Who Pays for Free Shipping?

Rain may not stop Fed Ex, but it makes the job more unpleasant.

When something seems too good to be true, it usually is. For some reason, common sense like this seems to go out the window when it comes to the holidays. We accept ridiculously low prices and promises of “no waiting” and “free shipping” like Christmas miracles, never stopping to ask why we’re getting offers this good, and who’s paying for them.

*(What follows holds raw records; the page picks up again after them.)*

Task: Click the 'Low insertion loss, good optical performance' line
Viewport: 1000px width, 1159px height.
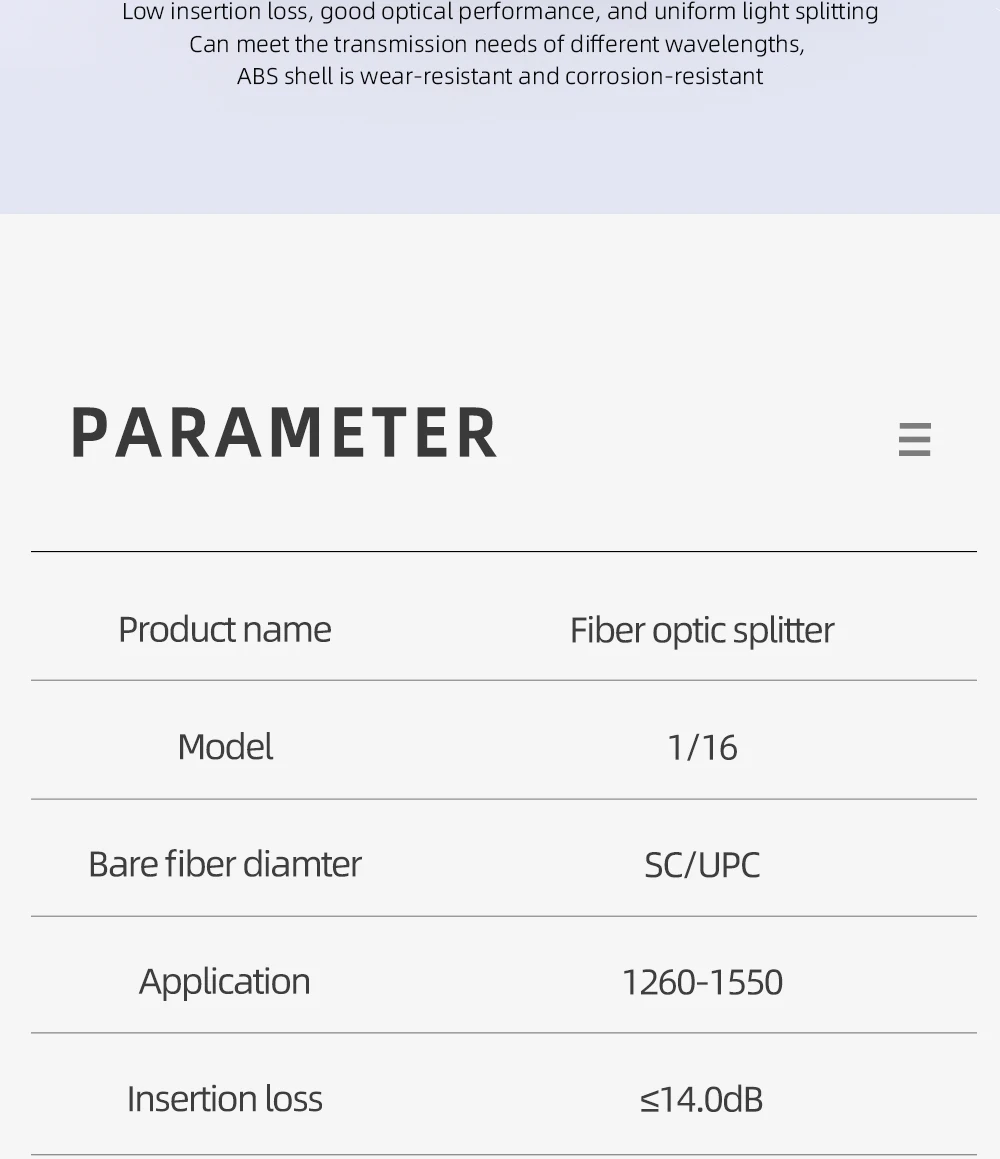Action: click(500, 12)
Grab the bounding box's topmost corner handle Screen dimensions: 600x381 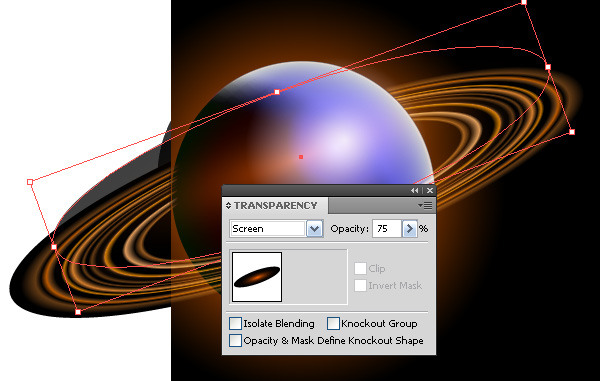click(x=524, y=3)
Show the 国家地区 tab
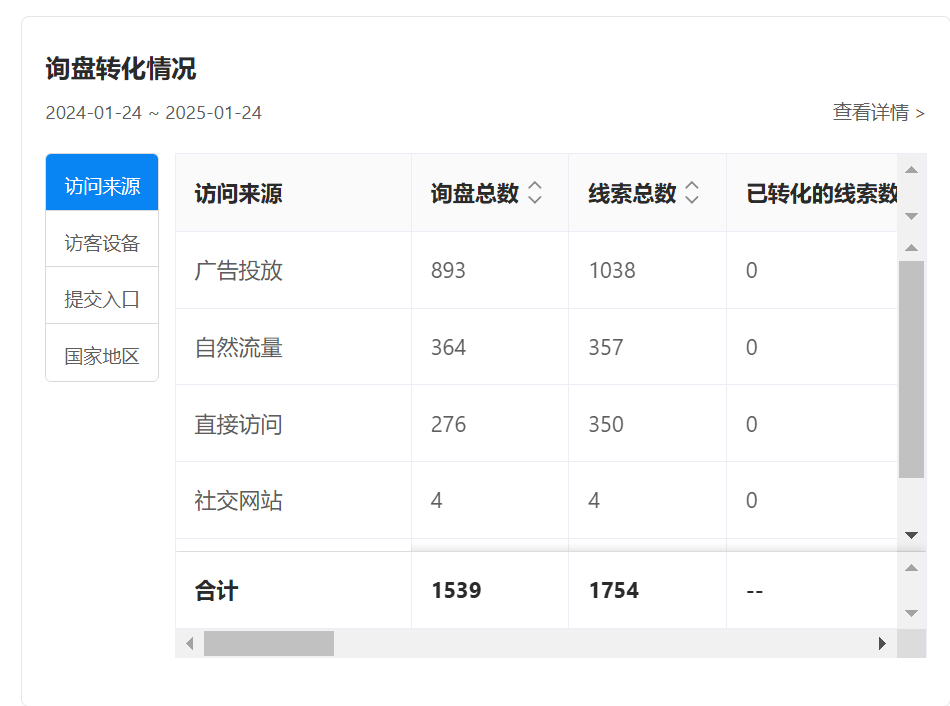This screenshot has width=950, height=706. pyautogui.click(x=102, y=356)
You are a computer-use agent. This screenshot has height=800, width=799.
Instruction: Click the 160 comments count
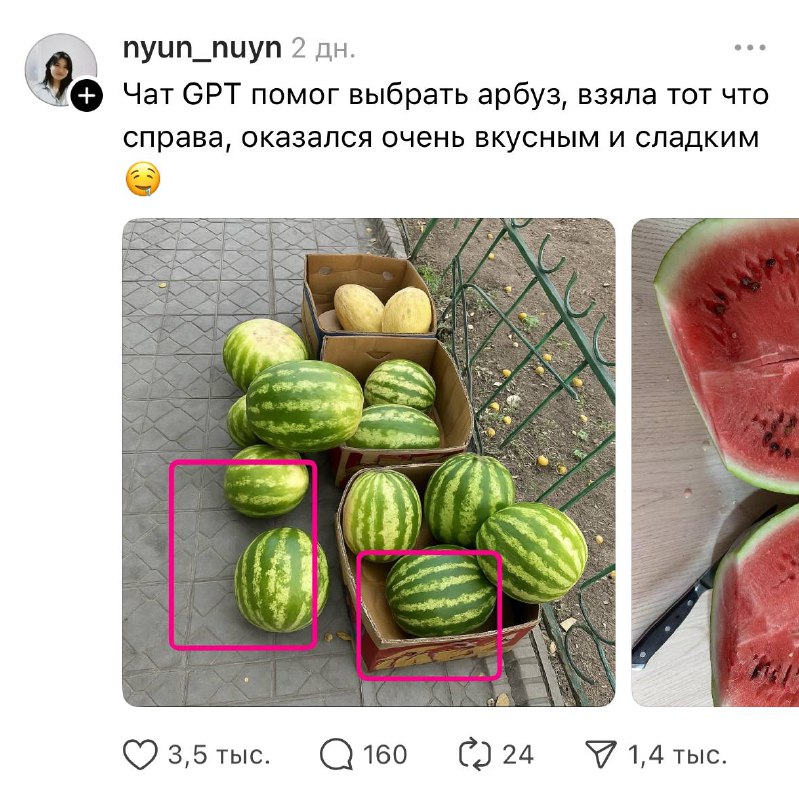[x=385, y=755]
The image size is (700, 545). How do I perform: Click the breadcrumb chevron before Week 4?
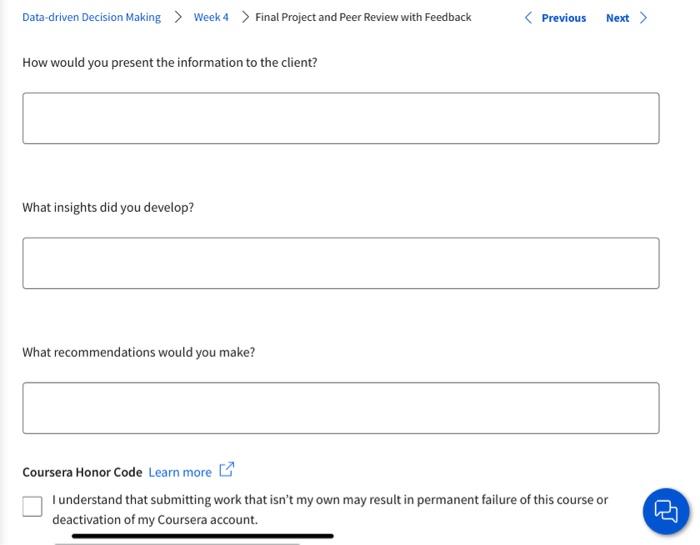[x=178, y=17]
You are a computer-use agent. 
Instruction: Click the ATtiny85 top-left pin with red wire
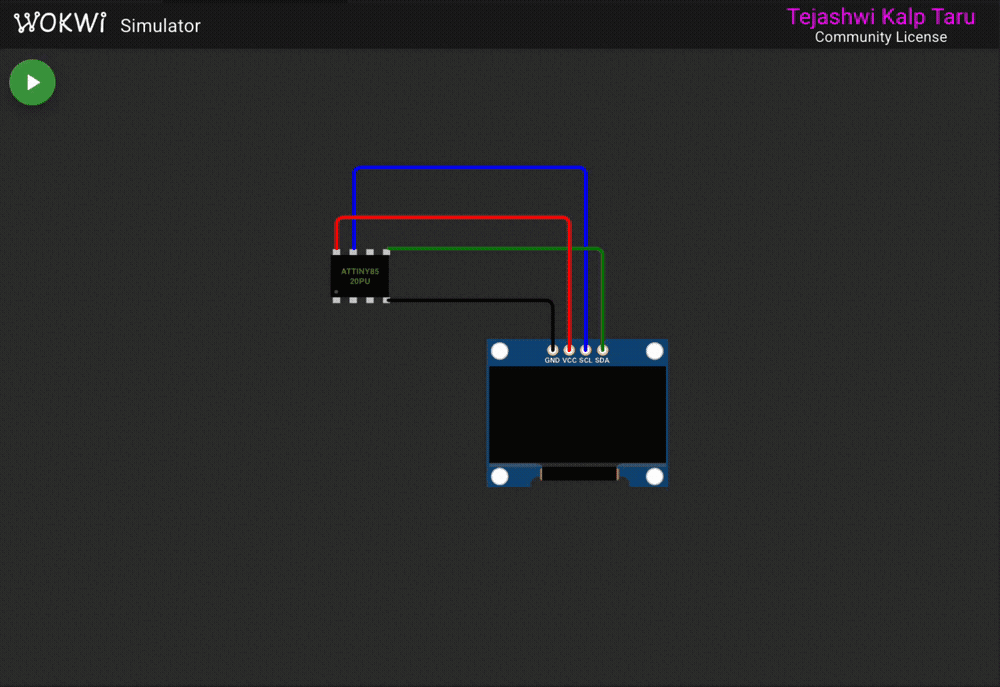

Sometimes, the price of our shopping sprees is lack of human decency to the people who pack our presents and make sure they have overnight, speedy delivery. According to this article, in order for a huge retailer like Amazon or Walmart to come through on their shipping promises, they often outsource labor so they can treat people even worse than they treat their own employees. A company can’t provide something for free unless they make up for those lost profits someplace else. In many cases, low wages and inhuman working conditions are the price of our convenience.

And buying online isn’t just worse for workers — it creates an incredible amount of waste. Packing each person’s order separately takes more boxes and packing materials than it does to ship a bulk order to a local shop. To put it in perspective: Last year, I ordered Christmas gifts online for about 15 people from three different stores. I had more packing material left over from those three orders than I do from the past two weeks of ordering books for my shop, and those gifts go to hundreds of different people. Sure, you can erase some of this waste by reusing boxes and packing peanuts (and I hope that you do). But, while reusing is great, not creating the waste in the first place is best.

I’m not arguing that we should never shop online. In fact, web sales can be a great tool for local shops as well as big boxes. But try to buy from small shops that don’t outsource their shipping, so you can be relatively certain the employees aren’t being treated unfairly. And remember to skip the cyber shops when buying for Father Christmas — Mother Earth will thank you.